Wishful thinking. Spring cannot be hurried, especially not this year, it seems.
The parallel is not lost on me. The parallel to trying to parent in the present, to not be propelled by the glimpses into the future that surround me. I am confronted by the contradiction of wanting to fast forward to flower buds and the desire–and sometime struggle–to find the joy in the moment, even if the moment is yet another art project in the close quarters of our dining room.
Changing temperatures and seasons happen inside my home, too, of course.
I want to be able to send the kids upstairs to get dressed and not have to help. Two out of three ain’t bad, as the saying goes. But that third is just so demanding. A diaper change, finding an outfit that resembles her “big sissah’s” in just the right details while still reflecting her own 2-year-old sense of self takes too long, too much (of my) patience. I find myself looking forward to easier days. Days of being alone in the house for a few hours at a time. Days of no more diapers. Days of throwing away sippy cups, passing on toddler toys, walking past the Disney-themed fruit snacks in the store without being pestered into buying them. “But they’re on SAAAALE, Mama.” (Oh my worldly 6-year-old savvy shopper.)

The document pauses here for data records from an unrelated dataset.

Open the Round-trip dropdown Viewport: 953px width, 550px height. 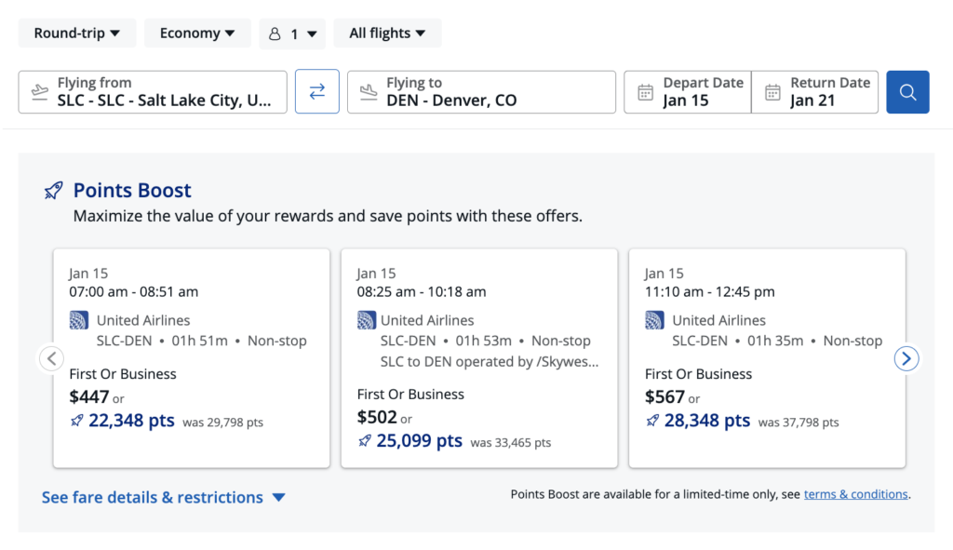click(77, 32)
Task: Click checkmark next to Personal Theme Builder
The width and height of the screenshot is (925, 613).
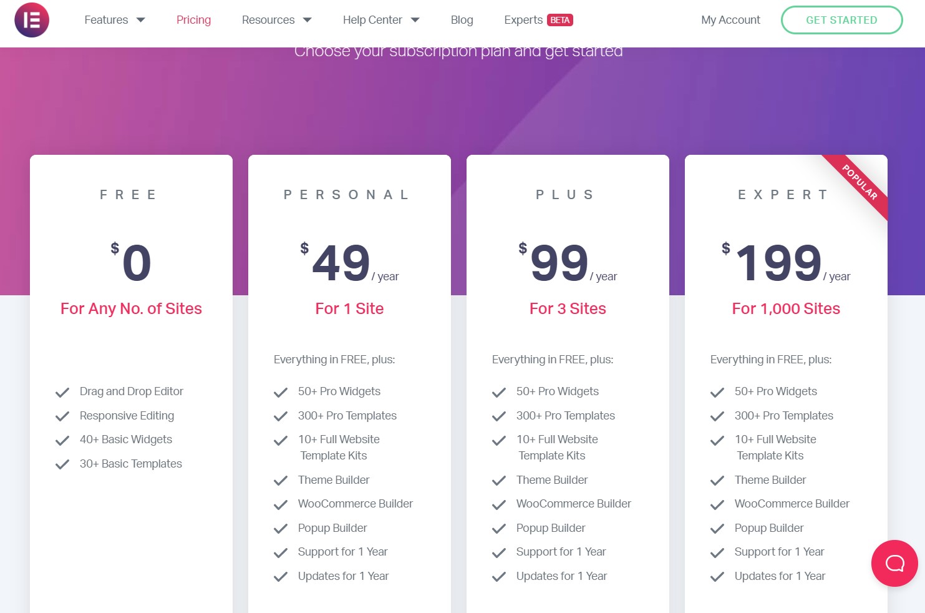Action: pyautogui.click(x=281, y=481)
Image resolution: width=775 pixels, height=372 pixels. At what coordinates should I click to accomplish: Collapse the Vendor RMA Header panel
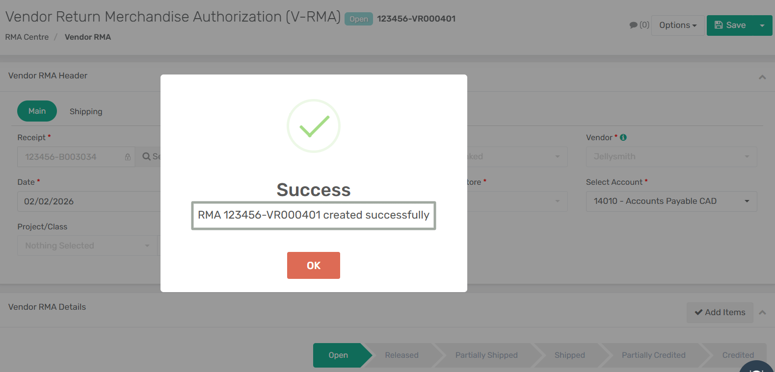762,77
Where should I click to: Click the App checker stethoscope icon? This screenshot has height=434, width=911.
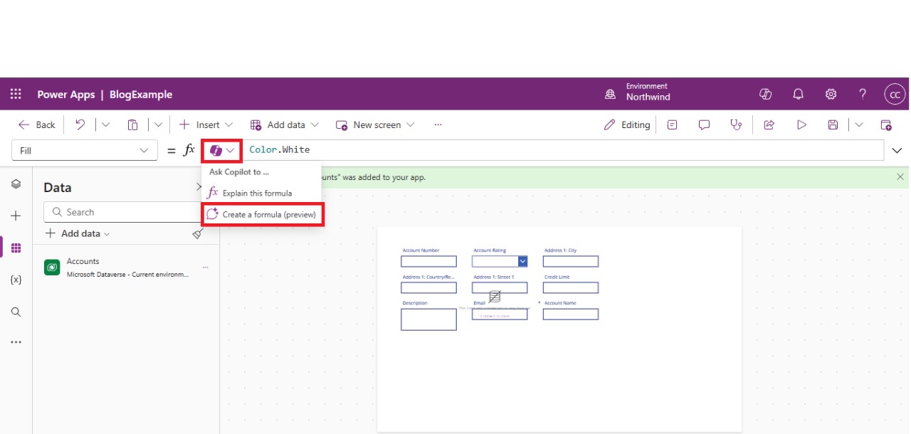click(736, 125)
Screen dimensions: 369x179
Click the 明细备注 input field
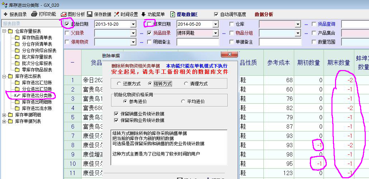(x=197, y=42)
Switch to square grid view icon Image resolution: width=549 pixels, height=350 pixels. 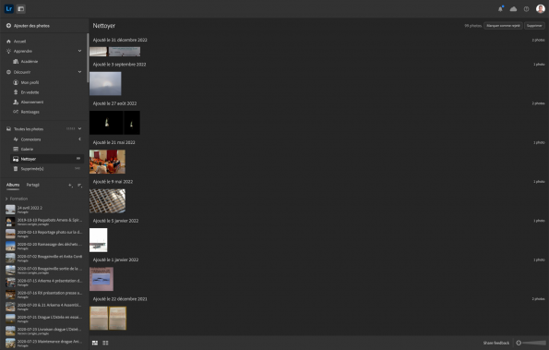(105, 343)
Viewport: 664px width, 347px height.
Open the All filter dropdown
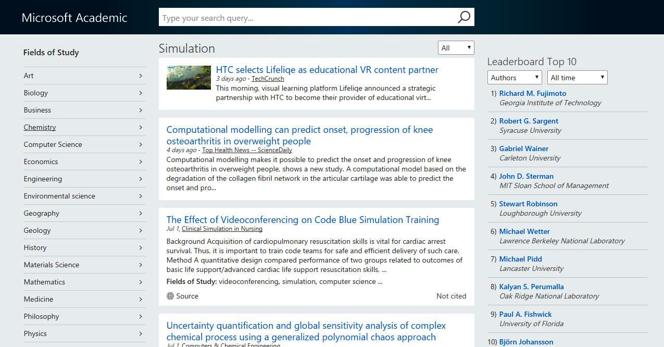pos(456,48)
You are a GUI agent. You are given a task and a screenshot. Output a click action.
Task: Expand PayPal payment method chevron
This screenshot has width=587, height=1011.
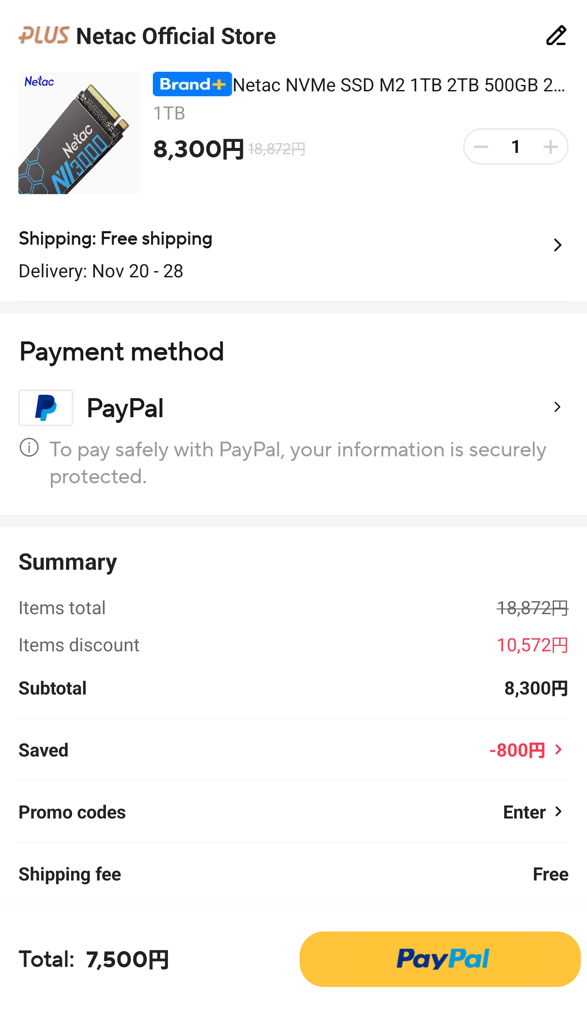(557, 407)
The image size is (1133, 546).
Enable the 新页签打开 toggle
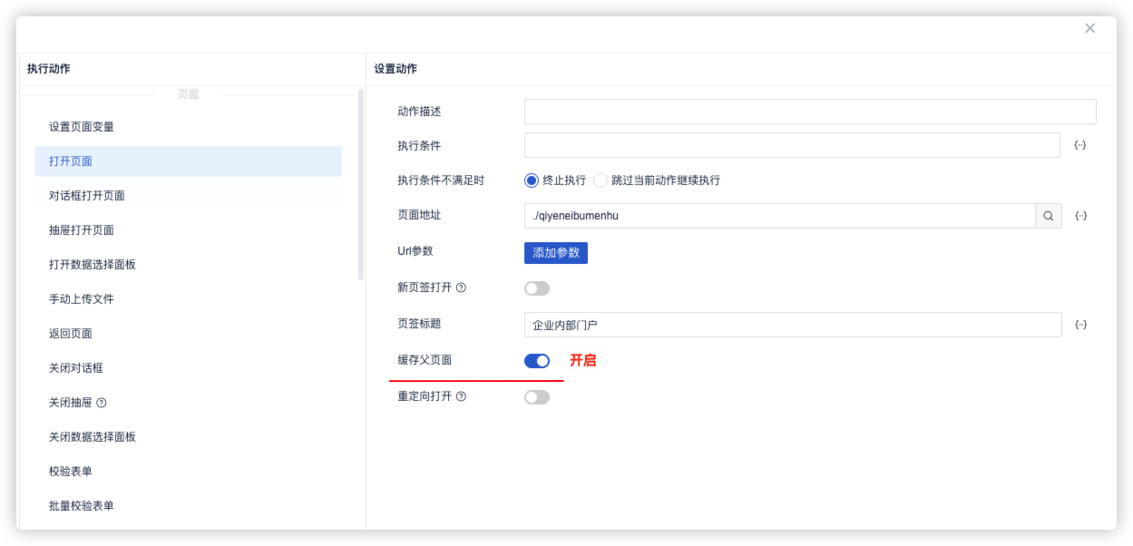tap(537, 288)
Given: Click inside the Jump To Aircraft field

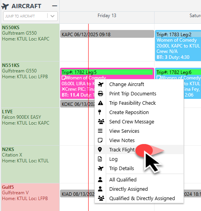Looking at the screenshot, I should [x=26, y=16].
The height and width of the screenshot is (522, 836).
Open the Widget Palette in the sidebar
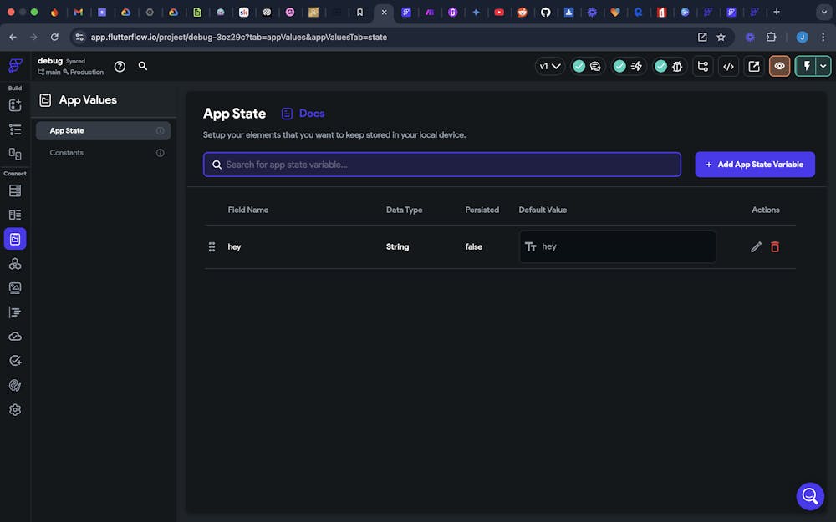[14, 105]
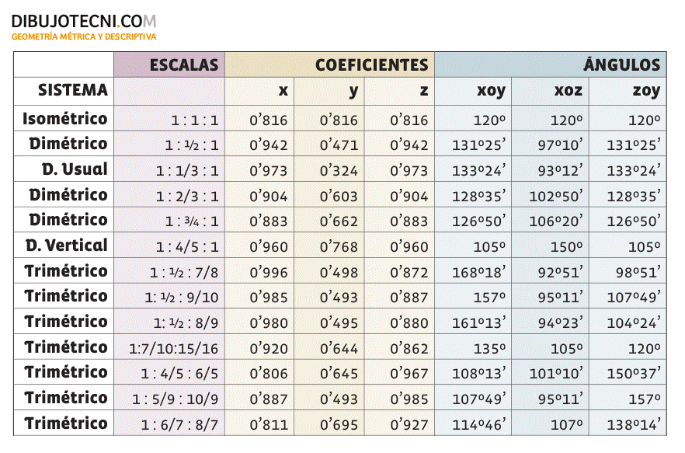Select the ESCALAS column header
This screenshot has height=453, width=685.
coord(184,65)
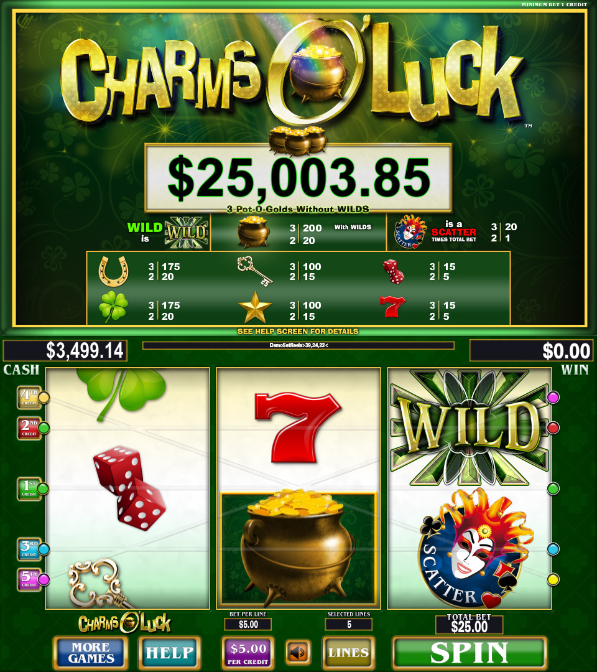Select the 5th credit line indicator

30,579
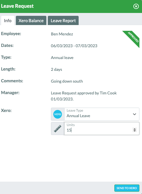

The time will come. The mercury will rise. The window plastic will be discarded, sashes thrown open. Squeals of kids in the sandbox outside will permeate with the sound of the vacuum cleaner inside.
My youngest will potty train. My son will ride his bike to his friend’s house alone. My middle daughter will master reading and curl up in her chair with a novel or even a book of poetry, perhaps.
All of this I know. The real question is, will I be sunning myself? Or will I be cursing the heat, wishing away the days in hopes that sweater weather will present itself soon?